National Treasure of North Korea

The Pyongyang Bell is one of the National Treasures of North Korea.

The current bell was cast between June and September 1726 during the Ri dynasty to replace an earlier one that was destroyed by fire in 1714. The bell was rung to announce invasions, natural disasters, New Year's Day and other major events. In 1925, the bell was located on East Gate Street, inside the great East Gate of the city of Pyongyang.

==Details==
The bell is 3.1 m in height with a diameter at the mouth of 1.6 m. It weighs around 13 000 kg. The metal is 24 cm thick. It is made mostly of bronze, but contains 35 different metals. A detailed record was kept on the casting of the bell. According to a 1925 report, the metals required to cast the bell were collected among various local groups; the Government Treasury exchanged zinc for 1500 pounds of unrefined copper, also added was 3573 pounds and 4 yang of old coin metal, 341 pounds of tin, 2120 pounds of old broken bell metal.
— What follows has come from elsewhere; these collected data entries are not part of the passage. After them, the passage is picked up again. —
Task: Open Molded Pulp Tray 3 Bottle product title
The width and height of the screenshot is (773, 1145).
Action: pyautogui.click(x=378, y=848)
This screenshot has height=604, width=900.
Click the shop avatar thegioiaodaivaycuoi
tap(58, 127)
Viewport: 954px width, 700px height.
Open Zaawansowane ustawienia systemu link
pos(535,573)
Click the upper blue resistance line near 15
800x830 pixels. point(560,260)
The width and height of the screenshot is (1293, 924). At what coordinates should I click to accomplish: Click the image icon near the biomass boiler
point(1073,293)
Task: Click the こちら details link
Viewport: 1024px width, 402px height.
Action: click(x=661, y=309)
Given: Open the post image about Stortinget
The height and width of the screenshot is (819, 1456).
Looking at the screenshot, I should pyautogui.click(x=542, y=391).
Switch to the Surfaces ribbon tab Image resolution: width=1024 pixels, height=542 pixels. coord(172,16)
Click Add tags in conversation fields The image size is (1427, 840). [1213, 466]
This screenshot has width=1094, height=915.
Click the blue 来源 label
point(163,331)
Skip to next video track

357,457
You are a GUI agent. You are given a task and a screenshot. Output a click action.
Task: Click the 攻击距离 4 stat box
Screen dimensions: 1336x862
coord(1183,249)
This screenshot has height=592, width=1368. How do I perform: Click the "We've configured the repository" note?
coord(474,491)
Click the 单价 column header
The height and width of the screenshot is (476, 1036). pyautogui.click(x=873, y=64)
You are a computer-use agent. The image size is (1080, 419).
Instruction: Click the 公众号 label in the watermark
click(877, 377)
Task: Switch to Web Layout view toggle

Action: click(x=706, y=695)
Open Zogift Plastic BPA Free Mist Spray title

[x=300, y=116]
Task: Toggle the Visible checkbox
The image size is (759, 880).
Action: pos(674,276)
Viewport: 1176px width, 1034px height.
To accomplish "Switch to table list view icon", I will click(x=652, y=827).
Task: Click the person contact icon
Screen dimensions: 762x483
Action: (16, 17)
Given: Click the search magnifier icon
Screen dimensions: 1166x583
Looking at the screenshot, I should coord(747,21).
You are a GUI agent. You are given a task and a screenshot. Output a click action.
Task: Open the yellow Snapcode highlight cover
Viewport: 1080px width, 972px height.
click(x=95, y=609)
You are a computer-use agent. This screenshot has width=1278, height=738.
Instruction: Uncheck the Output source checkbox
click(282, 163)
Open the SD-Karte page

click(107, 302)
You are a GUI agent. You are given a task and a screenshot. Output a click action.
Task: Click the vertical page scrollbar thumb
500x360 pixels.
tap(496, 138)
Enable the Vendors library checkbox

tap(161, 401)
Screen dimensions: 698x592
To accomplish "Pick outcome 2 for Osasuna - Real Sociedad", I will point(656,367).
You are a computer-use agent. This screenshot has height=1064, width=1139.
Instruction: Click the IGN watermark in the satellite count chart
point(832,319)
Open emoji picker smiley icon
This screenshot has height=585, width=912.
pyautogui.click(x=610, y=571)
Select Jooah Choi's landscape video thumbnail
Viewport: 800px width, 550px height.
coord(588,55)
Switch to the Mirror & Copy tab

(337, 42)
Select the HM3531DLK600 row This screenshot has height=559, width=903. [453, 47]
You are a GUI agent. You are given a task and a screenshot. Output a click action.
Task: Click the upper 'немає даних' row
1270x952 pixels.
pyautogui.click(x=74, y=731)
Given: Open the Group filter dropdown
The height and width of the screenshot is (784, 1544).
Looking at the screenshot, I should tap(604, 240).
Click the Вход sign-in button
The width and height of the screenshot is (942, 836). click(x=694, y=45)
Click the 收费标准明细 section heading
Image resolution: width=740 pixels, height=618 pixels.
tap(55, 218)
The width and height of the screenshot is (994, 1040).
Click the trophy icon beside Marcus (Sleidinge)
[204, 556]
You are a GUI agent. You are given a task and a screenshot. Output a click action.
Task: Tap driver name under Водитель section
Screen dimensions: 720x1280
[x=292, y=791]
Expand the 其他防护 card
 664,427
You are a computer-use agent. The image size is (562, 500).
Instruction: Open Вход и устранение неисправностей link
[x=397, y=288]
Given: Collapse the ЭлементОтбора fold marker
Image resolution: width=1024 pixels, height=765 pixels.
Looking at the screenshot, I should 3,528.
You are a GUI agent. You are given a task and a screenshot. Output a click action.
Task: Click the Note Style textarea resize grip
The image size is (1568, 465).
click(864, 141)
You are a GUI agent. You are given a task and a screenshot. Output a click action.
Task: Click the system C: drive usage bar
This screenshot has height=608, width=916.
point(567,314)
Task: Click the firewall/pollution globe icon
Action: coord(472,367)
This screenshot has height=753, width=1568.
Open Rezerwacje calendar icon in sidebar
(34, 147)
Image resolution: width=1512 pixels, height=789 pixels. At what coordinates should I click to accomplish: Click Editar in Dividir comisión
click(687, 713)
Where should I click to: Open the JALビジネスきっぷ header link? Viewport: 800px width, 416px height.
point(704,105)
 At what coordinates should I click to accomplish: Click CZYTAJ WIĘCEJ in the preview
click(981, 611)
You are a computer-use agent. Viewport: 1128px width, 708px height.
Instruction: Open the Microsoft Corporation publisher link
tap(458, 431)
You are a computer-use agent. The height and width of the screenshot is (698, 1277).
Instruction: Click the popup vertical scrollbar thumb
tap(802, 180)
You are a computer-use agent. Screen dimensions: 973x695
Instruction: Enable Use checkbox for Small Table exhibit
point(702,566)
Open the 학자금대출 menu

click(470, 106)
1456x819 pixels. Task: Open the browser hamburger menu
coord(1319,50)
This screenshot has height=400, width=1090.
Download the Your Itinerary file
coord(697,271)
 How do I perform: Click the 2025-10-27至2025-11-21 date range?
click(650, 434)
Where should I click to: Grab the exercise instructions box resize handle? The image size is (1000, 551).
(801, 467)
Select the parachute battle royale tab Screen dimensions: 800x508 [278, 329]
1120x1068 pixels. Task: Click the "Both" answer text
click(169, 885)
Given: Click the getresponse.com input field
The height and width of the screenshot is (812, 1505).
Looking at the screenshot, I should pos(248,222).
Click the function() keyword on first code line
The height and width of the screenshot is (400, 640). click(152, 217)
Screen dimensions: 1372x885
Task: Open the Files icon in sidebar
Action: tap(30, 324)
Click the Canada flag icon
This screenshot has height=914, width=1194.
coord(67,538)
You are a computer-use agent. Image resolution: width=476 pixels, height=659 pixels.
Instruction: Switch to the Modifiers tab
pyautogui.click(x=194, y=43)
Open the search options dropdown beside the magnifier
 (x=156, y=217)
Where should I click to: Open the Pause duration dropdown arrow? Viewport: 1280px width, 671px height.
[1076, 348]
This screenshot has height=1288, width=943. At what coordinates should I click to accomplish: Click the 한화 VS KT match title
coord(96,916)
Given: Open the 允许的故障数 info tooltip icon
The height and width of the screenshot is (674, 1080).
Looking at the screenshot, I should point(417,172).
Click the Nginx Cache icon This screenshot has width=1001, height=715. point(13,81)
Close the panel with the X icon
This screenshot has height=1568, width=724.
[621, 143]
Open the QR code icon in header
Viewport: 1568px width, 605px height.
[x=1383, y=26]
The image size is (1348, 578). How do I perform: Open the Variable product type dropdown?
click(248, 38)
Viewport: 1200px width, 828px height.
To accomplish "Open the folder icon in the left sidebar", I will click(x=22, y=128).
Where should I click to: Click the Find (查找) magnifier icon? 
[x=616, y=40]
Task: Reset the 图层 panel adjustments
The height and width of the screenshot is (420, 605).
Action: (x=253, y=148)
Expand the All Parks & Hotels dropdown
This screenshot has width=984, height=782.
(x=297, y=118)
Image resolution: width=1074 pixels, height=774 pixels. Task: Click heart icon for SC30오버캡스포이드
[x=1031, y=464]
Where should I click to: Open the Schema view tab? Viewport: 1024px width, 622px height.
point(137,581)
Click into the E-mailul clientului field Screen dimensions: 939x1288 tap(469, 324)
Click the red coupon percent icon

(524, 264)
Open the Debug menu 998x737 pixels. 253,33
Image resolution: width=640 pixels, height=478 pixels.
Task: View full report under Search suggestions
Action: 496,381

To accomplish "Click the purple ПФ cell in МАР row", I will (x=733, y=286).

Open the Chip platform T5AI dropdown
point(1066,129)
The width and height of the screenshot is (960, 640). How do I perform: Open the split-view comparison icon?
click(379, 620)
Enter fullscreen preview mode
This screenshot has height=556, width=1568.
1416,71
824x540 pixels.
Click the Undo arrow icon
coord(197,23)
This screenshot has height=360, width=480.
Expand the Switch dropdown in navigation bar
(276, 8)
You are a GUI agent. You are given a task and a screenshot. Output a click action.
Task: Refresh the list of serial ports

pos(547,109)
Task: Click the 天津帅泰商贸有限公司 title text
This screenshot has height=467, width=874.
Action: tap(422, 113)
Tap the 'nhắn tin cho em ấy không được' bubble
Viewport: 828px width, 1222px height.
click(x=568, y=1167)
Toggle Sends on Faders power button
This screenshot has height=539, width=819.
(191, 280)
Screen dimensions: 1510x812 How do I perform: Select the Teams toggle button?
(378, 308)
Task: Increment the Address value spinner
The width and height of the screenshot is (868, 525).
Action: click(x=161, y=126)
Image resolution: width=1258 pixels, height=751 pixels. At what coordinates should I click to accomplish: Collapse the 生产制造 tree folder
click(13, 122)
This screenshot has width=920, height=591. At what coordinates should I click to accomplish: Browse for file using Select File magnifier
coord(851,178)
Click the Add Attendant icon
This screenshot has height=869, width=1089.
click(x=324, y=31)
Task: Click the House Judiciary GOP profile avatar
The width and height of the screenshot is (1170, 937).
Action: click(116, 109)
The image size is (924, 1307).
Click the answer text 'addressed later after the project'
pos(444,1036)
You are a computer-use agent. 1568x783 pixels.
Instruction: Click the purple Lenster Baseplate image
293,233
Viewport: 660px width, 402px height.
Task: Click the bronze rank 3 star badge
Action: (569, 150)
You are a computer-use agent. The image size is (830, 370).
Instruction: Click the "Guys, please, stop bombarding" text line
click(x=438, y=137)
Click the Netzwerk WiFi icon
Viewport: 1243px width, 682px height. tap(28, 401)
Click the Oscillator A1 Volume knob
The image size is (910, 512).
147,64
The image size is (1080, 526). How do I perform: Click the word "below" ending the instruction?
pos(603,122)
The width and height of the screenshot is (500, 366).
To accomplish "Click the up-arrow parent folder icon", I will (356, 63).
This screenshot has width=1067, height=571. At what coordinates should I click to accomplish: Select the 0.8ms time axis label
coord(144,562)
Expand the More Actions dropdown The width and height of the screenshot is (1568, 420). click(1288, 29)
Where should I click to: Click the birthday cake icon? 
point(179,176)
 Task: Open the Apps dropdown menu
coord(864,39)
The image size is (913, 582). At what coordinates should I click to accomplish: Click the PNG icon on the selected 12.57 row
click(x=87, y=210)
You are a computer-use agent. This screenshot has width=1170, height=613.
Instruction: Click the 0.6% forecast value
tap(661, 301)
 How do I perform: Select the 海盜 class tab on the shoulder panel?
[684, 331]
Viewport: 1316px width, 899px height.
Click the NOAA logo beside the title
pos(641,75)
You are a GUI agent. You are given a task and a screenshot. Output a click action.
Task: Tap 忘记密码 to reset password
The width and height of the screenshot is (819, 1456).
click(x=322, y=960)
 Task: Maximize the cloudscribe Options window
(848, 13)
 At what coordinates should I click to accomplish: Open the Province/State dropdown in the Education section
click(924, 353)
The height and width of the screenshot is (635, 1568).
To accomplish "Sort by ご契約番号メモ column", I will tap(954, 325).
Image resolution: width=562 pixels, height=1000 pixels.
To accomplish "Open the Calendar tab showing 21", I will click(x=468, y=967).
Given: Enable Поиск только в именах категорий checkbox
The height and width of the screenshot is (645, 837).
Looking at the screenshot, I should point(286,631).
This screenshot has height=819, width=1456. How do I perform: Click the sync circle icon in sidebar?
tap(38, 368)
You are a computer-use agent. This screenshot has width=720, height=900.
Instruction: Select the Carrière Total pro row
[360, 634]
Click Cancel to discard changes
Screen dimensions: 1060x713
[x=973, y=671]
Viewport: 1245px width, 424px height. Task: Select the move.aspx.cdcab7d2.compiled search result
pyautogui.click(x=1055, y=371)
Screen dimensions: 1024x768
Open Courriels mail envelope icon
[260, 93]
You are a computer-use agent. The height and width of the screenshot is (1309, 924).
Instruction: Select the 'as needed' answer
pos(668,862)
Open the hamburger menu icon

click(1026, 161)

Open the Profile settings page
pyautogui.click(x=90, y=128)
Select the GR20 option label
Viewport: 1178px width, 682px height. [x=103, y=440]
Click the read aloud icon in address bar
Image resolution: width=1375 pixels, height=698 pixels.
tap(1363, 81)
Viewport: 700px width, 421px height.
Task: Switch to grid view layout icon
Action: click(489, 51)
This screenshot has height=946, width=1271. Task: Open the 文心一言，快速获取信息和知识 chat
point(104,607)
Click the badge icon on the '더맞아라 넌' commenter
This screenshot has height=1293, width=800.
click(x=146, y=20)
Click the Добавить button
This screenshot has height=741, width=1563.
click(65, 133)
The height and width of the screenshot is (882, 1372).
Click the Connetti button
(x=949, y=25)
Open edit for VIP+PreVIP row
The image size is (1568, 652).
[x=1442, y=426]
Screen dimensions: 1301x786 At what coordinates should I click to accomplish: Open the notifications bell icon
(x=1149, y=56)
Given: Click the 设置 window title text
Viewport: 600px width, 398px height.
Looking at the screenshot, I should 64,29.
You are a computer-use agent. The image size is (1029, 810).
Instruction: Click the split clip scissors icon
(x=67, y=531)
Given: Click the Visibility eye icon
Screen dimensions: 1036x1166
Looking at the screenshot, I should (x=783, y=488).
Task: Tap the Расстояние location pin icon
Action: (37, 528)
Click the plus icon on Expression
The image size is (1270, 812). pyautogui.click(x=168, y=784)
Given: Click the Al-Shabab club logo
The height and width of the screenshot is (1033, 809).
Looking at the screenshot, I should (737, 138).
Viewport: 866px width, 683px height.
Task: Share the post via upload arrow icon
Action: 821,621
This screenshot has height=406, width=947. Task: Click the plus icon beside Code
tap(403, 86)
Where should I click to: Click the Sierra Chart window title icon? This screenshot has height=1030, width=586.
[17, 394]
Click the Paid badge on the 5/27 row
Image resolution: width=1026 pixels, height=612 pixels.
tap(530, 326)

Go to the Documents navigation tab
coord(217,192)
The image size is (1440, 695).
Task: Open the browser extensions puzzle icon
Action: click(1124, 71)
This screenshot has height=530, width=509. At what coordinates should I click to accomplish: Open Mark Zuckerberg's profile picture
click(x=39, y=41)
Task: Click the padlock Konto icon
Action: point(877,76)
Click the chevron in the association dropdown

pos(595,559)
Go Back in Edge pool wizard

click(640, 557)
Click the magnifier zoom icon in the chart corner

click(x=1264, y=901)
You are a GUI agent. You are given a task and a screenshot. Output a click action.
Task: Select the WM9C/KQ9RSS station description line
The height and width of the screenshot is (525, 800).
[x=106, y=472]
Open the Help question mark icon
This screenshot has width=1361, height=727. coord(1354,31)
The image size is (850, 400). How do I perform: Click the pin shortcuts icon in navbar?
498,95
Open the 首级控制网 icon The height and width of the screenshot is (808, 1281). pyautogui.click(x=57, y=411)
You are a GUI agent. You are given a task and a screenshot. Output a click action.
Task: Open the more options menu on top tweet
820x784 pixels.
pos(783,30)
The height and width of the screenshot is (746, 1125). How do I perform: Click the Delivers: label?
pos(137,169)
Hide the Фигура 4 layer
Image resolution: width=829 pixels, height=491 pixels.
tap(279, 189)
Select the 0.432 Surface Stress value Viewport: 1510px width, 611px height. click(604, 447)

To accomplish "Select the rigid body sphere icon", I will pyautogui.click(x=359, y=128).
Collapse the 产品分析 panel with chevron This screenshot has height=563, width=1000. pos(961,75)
The government warehouse supplied 382 pounds of lead and brass. The War Department contributed 370 pounds 5 yang of copper vessels and 29 pounds 13 yang of refined copper. Merchants from Seoul contributed old iron vessels equal to 1296 pounds and 8 yang. The various sub-prefectures of the country gave 1268 pounds and 8 yang of old coin metal. Local priests contributed 282 pounds and 5 yang of iron. Merchants of the country gave 4161 pounds and 8 yang of wrought iron, 1000 pounds and 12 yang of refined copper. The various prefectures throughout Korea exchanged their surplus grain for 4810 pounds and 8 yang of lead and old coin metal.